:: Raw data

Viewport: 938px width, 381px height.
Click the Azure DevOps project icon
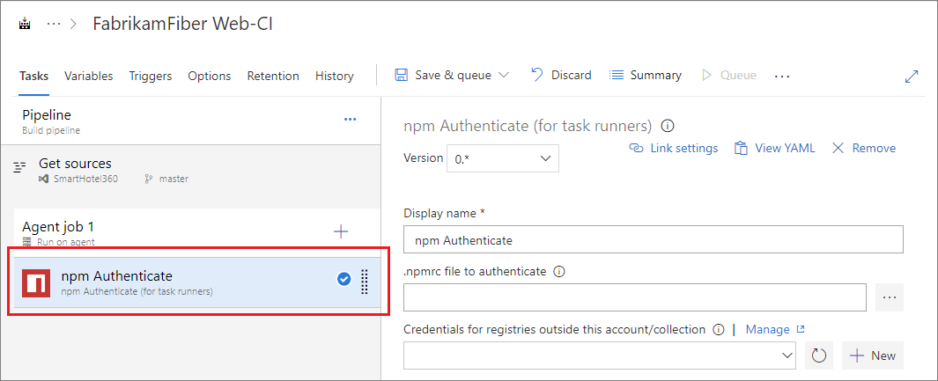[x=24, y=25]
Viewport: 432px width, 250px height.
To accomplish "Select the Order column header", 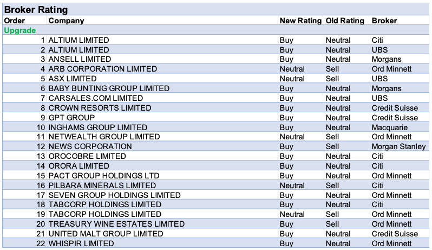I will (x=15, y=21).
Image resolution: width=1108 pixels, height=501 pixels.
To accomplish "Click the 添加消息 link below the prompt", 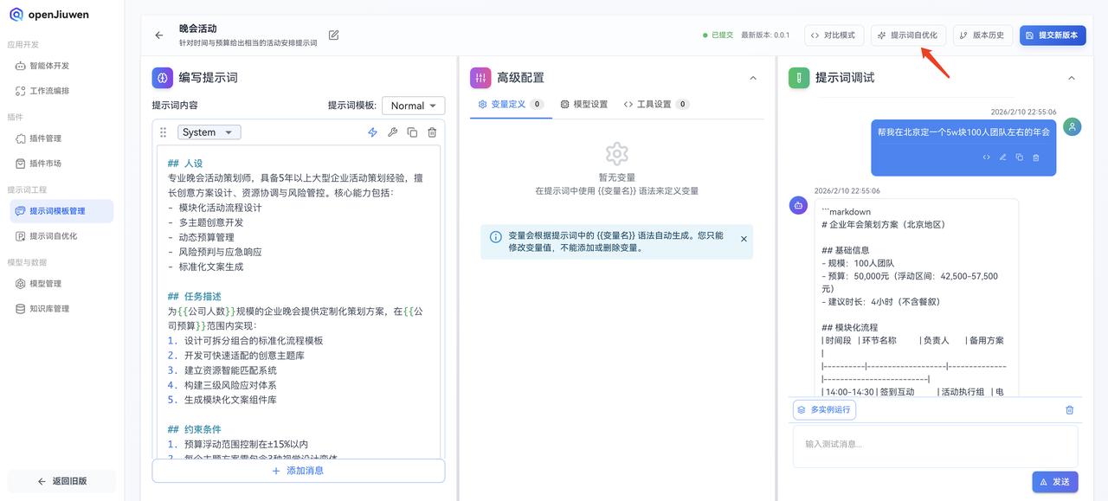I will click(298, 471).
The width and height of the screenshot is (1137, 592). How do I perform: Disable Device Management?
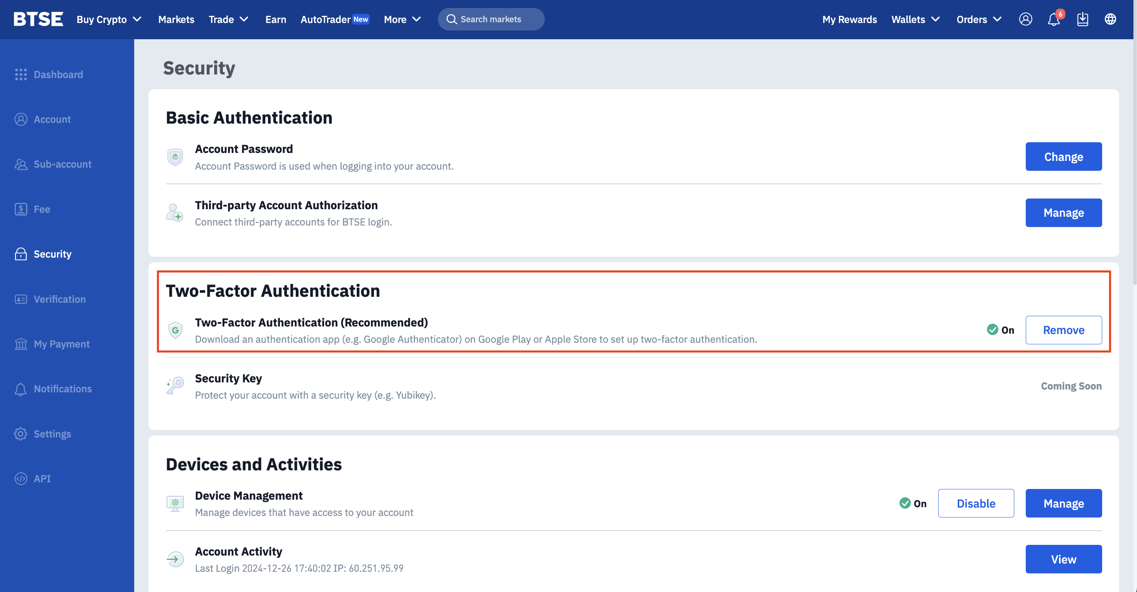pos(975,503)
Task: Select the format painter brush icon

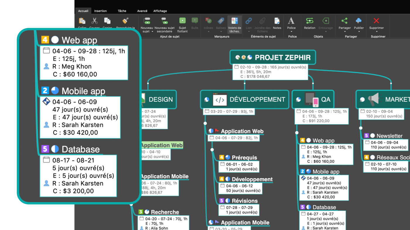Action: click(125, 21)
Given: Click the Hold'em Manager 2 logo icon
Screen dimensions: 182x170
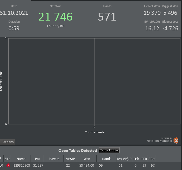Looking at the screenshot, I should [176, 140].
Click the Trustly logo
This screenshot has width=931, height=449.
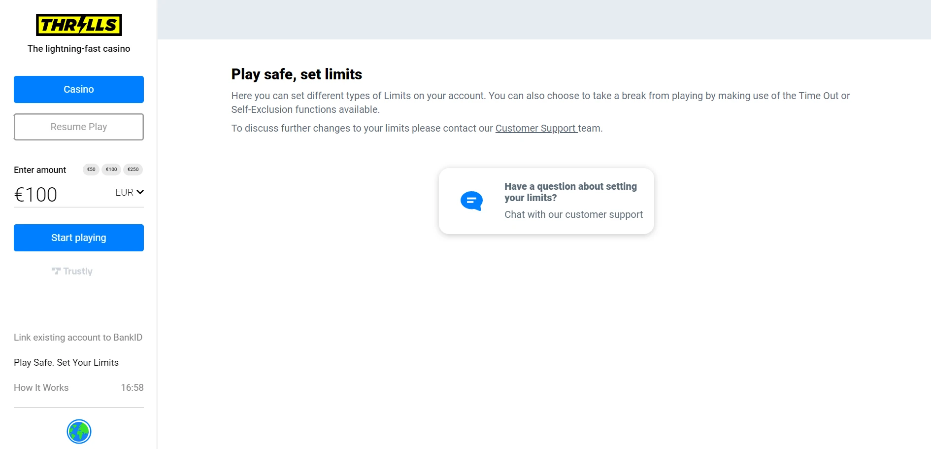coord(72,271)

::::
:: Raw data

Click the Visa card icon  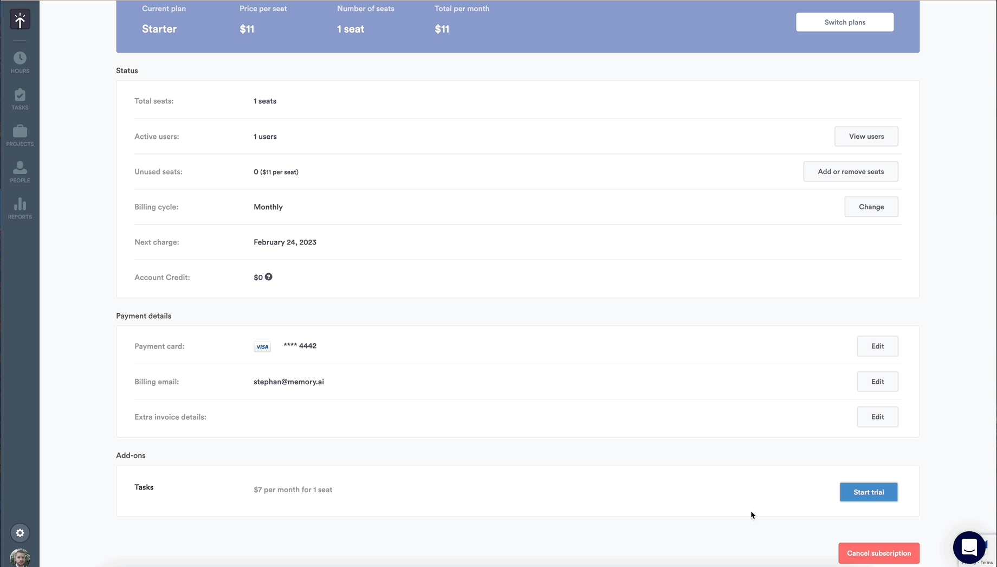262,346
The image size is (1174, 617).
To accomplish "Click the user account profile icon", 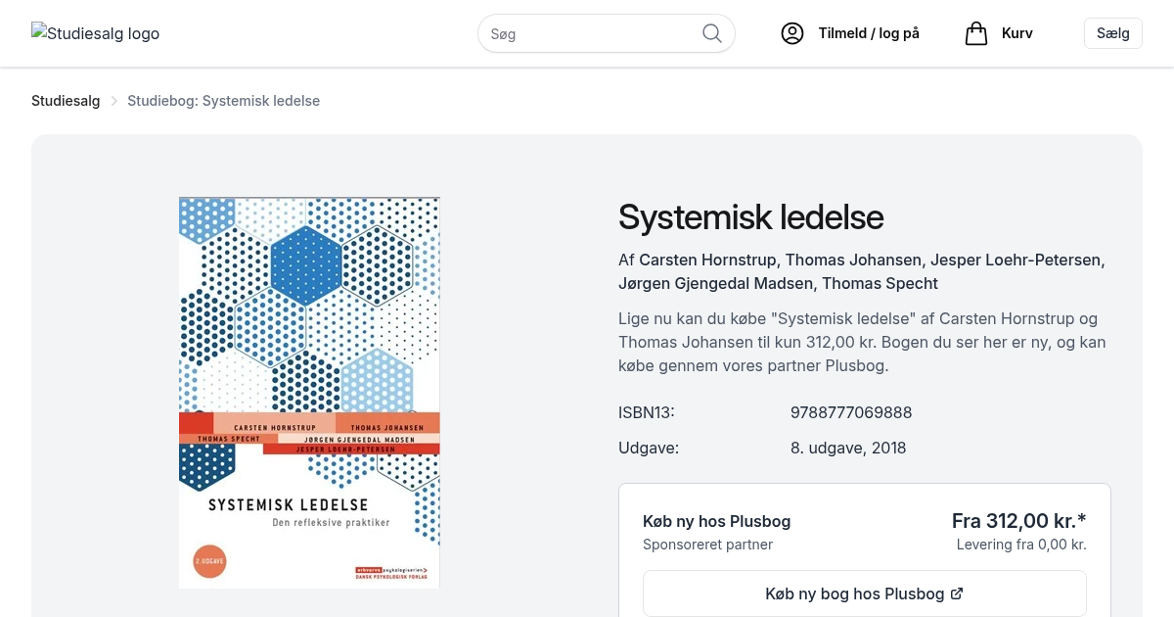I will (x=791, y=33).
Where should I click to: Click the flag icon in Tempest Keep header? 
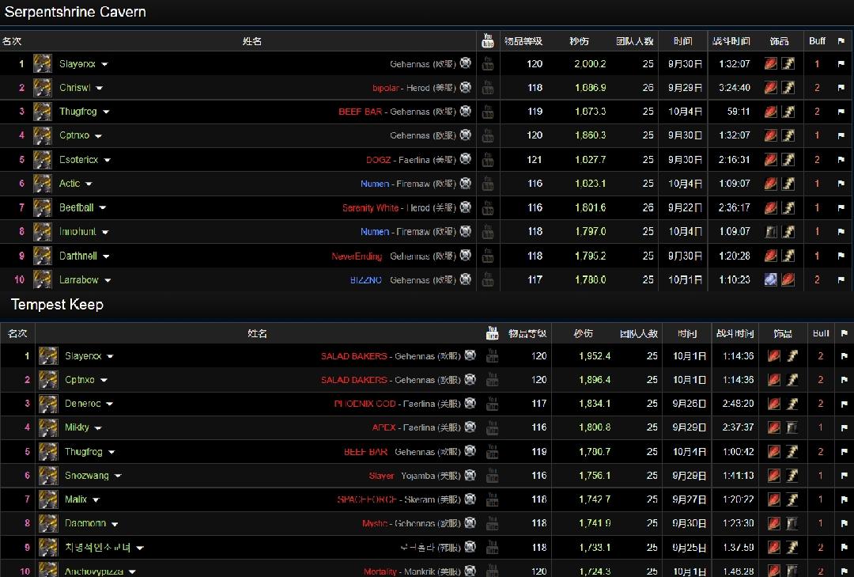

::::

(Short problem):
Find every line in the records above that contains the string "width", matching case exactly, and copy each of those lines in full.

(Response):
Viewport: 938px width, 381px height.
Viewport: 432px width, 250px height.
Image resolution: width=1108 pixels, height=501 pixels.
The width and height of the screenshot is (1137, 592). How do I perform: Disable Device Management?
This screenshot has width=931, height=449.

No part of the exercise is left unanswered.